We retain PHI only for as long as necessary to perform the Services or as required by law or the BAA. Upon termination of the BAA or at the Covered Entity’s written request, we will return or securely destroy PHI in our possession or control within a reasonable period, except where retention is legally required or for backup/archival media maintained in the ordinary course of business (which remain protected until destroyed).

8) Subcontractors and Third‑Party Services

We may engage vetted subcontractors or service providers (e.g., secure cloud hosting, communications platforms) to support HIPAA‑scoped Services. Any such third party that handles PHI must sign a Business Associate‑level agreementand implement safeguards consistent with HIPAA and our BAA.

9) Breach Notification

If we discover a breach of unsecured PHI (as defined by HIPAA), we will notify the Covered Entity without unreasonable delay and provide required information so the Covered Entity can fulfill individual and regulatory notifications, consistent with HIPAA and the BAA.

10) International Transfers

Where PHI processing involves cross‑border transfers, we will do so only as permitted by the BAA and applicable law, and we will implement appropriate safeguards. If geographic restrictions are required by the Covered Entity, they will be reflected in the BAA and our technical controls.

11) Complaints & Questions

If you believe your privacy rights have been violated, you may file a complaint with your clinic (the Covered Entity) and/or with the U.S. Department of Health and Human Services, Office for Civil Rights (HHS‑OCR). We will not retaliate for filing a complaint.

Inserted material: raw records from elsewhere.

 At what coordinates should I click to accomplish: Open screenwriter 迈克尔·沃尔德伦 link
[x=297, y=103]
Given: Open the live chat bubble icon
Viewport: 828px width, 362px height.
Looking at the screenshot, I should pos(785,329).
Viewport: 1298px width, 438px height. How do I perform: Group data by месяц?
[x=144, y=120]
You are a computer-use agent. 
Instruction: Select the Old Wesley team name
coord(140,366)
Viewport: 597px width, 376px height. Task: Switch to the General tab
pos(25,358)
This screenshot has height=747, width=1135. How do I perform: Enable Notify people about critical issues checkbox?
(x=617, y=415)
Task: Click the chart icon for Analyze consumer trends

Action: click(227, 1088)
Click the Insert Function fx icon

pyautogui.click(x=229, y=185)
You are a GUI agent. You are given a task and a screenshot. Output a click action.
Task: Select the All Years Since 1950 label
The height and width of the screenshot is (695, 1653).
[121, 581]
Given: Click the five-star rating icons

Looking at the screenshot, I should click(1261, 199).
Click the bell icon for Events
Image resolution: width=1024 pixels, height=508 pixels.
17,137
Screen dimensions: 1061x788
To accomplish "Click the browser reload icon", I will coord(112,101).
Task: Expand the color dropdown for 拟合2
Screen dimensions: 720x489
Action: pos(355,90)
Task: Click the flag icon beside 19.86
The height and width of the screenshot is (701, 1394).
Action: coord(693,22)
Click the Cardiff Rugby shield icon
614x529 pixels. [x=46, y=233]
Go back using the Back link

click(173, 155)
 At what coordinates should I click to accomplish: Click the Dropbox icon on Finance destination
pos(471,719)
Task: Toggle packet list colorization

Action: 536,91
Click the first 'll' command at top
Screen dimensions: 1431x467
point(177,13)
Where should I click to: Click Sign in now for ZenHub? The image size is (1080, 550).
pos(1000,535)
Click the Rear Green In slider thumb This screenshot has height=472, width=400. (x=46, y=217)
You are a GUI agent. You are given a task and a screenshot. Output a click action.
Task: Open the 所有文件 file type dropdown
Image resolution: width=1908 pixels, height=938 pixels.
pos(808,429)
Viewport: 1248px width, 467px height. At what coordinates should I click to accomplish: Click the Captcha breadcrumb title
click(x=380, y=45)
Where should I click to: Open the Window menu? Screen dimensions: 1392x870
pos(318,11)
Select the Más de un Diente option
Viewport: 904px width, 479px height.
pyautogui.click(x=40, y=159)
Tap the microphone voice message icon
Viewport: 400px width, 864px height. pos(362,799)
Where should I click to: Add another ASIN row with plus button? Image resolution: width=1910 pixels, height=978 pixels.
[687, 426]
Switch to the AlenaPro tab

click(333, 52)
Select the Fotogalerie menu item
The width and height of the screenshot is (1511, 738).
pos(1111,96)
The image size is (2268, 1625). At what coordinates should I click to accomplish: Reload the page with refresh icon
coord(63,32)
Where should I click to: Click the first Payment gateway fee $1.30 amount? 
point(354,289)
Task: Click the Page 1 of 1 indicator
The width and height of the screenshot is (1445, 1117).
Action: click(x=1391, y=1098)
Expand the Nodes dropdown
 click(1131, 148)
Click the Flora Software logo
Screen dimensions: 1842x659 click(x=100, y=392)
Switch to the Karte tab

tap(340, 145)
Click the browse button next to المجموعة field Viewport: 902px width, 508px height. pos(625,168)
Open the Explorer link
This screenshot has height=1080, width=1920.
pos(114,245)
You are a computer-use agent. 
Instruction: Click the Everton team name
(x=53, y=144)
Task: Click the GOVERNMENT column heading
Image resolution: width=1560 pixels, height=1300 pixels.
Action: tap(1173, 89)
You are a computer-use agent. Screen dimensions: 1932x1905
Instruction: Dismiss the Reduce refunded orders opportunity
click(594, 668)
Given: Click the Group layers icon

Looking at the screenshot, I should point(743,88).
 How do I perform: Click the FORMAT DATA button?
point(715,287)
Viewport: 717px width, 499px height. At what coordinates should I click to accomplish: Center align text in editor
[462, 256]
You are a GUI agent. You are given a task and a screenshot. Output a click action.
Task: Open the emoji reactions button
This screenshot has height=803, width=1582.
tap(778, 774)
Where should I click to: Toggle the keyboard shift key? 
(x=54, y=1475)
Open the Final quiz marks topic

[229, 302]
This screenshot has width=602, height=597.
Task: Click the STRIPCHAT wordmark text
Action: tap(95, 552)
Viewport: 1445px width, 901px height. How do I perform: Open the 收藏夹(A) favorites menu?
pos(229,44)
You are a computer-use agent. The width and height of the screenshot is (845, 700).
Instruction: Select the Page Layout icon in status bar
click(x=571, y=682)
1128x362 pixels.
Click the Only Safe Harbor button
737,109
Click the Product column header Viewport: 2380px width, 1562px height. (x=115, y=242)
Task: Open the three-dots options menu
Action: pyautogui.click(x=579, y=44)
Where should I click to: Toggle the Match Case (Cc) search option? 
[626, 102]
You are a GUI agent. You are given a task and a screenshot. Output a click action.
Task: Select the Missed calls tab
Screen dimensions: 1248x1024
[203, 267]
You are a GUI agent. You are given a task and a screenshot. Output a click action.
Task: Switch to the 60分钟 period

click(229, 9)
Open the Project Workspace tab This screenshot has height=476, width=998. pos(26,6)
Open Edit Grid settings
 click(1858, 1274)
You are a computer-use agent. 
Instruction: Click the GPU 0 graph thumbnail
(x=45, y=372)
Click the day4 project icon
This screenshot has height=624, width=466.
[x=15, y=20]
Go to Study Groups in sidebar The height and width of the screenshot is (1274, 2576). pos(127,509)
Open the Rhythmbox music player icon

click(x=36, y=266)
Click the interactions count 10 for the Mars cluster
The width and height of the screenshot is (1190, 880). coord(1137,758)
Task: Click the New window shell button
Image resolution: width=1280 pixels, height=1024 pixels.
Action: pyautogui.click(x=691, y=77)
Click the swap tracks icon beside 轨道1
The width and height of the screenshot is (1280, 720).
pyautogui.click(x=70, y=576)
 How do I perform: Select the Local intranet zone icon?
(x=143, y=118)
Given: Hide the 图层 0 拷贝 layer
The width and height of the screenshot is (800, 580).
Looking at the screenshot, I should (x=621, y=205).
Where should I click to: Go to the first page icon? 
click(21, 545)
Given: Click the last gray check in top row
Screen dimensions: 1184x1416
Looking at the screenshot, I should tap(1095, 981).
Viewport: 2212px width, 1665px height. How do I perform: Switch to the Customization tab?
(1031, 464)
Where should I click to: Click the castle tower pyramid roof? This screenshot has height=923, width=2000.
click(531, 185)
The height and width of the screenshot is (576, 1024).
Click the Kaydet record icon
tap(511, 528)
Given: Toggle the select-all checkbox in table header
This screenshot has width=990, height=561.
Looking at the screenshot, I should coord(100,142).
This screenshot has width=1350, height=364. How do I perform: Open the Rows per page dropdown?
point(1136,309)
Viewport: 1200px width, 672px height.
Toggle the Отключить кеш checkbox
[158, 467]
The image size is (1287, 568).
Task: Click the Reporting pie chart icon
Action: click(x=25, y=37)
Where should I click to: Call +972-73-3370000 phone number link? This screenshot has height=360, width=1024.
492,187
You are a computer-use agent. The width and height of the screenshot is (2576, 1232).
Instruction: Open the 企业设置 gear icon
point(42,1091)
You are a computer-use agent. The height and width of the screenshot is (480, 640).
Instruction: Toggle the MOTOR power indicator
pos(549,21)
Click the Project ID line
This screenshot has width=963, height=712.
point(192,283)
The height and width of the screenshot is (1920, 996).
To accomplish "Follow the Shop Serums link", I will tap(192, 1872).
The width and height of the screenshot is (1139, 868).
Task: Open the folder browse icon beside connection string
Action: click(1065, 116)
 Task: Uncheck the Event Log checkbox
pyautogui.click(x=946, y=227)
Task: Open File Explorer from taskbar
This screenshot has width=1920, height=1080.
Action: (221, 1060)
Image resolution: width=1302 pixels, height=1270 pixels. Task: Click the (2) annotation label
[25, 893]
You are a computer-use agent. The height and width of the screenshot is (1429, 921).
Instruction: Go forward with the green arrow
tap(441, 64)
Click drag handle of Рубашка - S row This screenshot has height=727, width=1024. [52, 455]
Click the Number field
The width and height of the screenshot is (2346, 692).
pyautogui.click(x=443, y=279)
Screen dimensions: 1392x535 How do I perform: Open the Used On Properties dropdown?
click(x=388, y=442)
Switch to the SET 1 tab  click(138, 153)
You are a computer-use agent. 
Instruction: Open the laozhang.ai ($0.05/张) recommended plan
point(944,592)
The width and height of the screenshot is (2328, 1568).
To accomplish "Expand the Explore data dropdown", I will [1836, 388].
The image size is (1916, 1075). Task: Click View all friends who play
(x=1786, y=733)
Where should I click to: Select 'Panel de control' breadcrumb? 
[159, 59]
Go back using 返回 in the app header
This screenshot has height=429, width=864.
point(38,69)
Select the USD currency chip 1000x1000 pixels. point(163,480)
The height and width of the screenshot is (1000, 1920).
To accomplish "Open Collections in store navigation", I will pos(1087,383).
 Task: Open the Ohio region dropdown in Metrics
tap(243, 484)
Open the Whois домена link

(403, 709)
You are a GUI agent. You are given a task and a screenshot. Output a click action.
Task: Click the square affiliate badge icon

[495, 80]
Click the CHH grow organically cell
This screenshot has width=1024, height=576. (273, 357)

For questions about this Notice or our Business Associate privacy practices, contact our Privacy Officer:

12) Changes to This Notice

We may update this Notice from time to time. Material changes will apply on a go‑forward basis and become effective on the Effective Date listed at the top. When we update the Notice, we will maintain copies as required by HIPAA and applicable BAAs.

13) Definitions (Summary)

  • PHI: Individually identifiable health information transmitted or maintained in any form, subject to HIPAA.
  • Covered Entity: A health plan, healthcare clearinghouse, or healthcare provider that transmits health information electronically in connection with a HIPAA standard transaction.

  • Business Associate: An entity that creates, receives, maintains, or transmits PHI on behalf of a Covered Entity to perform functions regulated by HIPAA.